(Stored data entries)
[Start of section]

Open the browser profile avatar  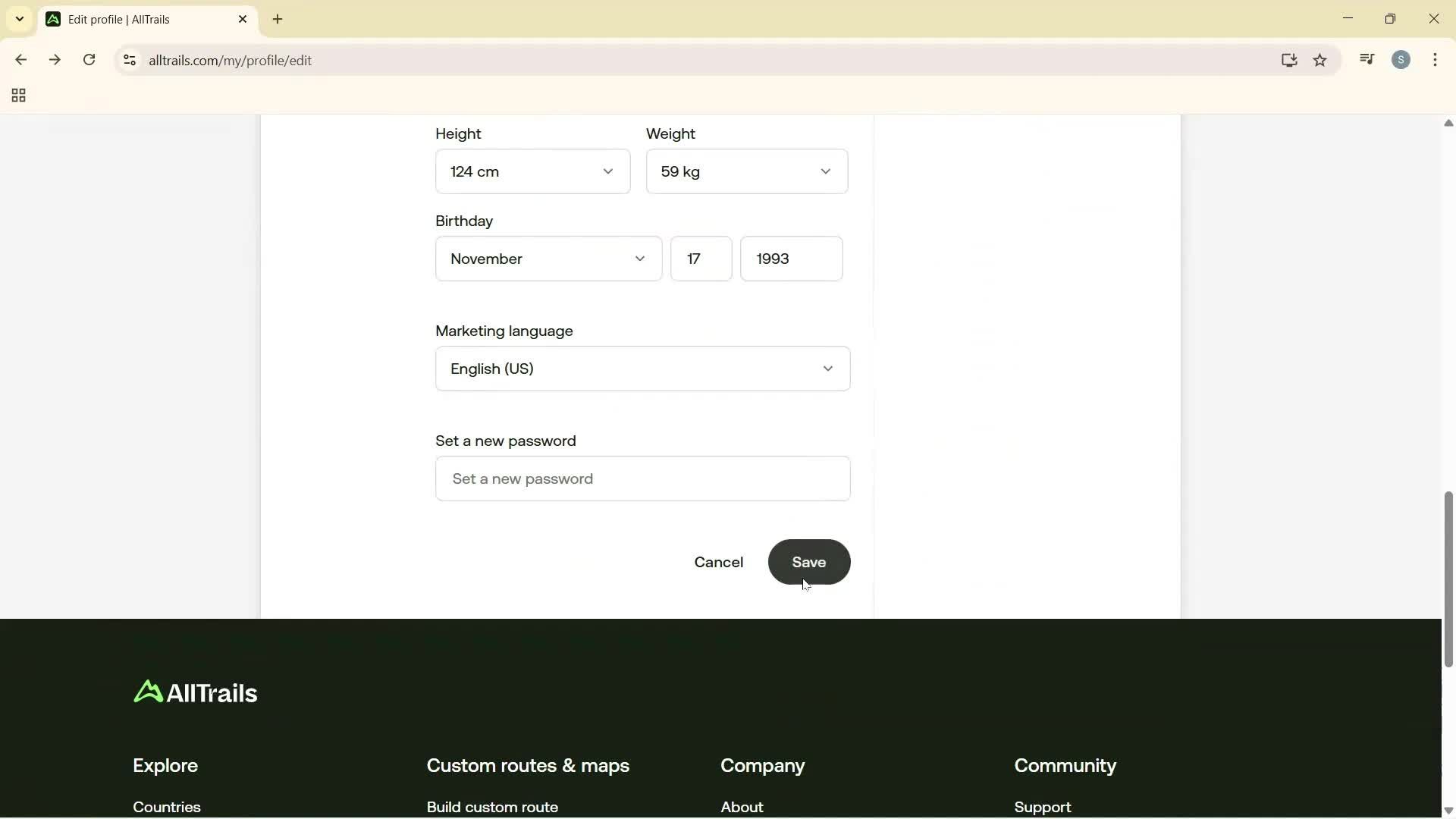(1402, 59)
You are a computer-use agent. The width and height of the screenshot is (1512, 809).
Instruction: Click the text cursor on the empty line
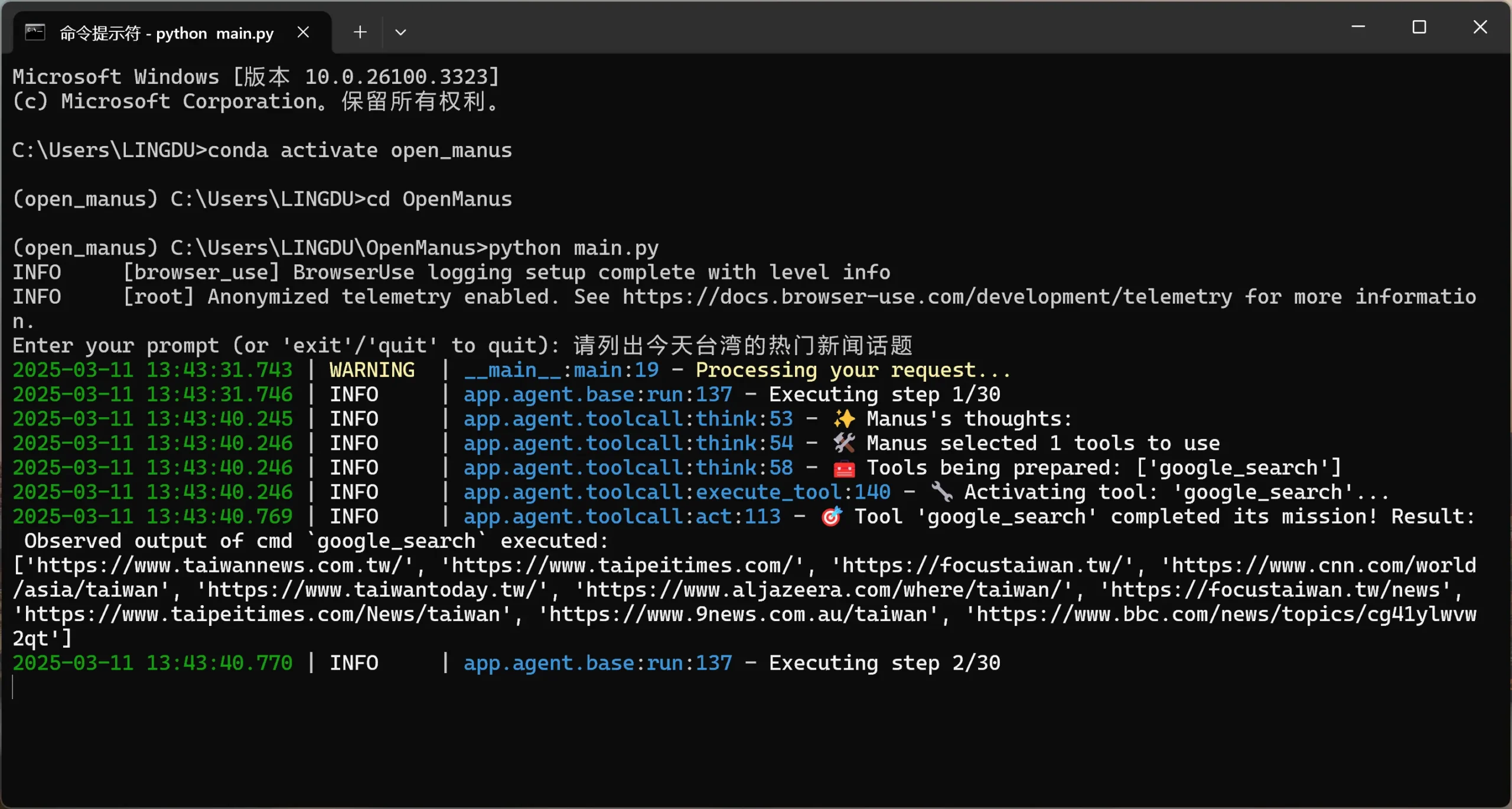pos(13,687)
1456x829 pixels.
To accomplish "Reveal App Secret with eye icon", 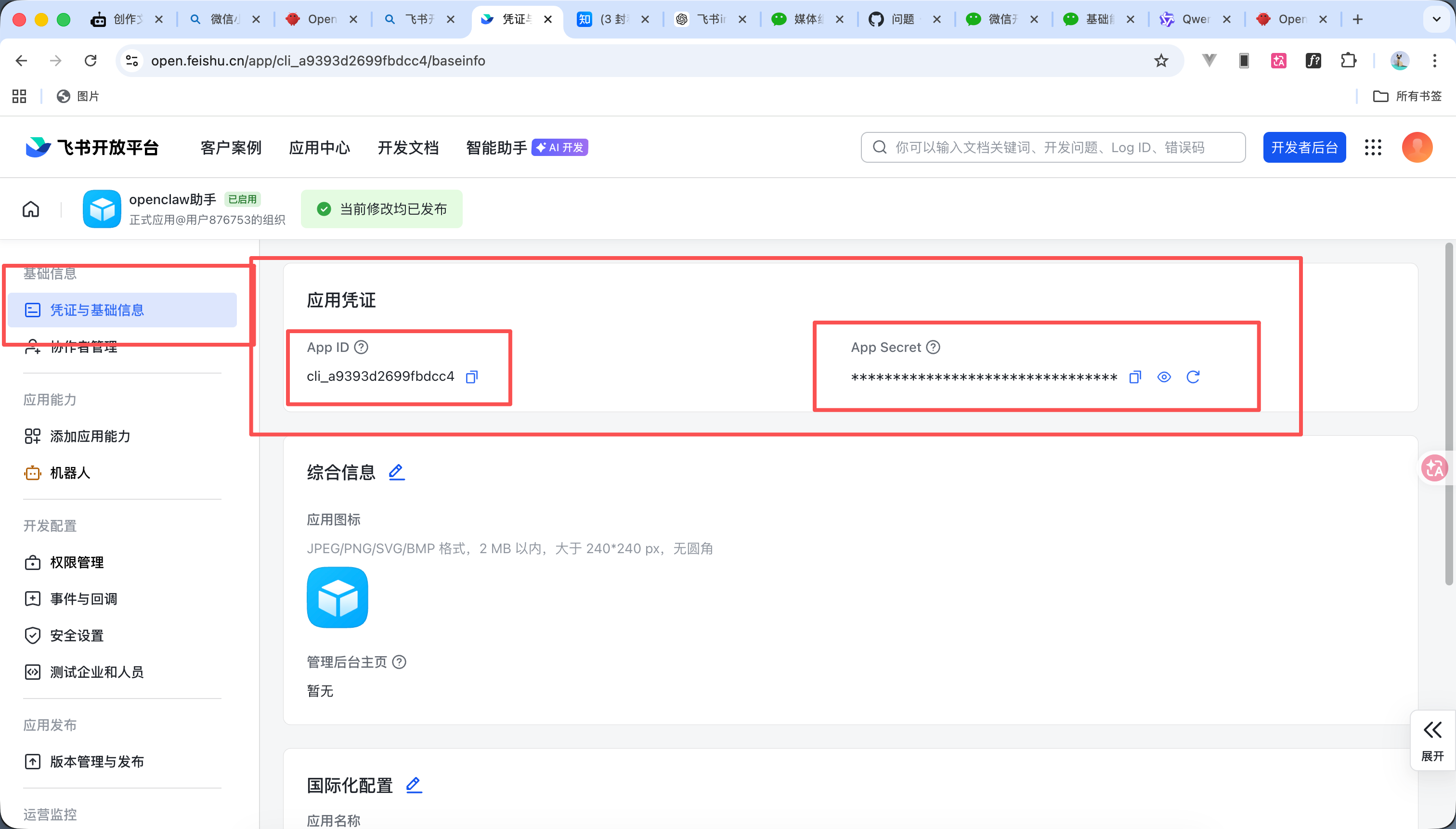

[End of section]

### TASK STATEMENT:
The line containing "Instruction: Click the" and every line after it, up to the last line of the data, should be returned exactly, without the pictures.

### OUTPUT:
Instruction: Click the text cursor on the empty line
pos(13,687)
1456x829 pixels.
To accomplish "Reveal App Secret with eye icon", 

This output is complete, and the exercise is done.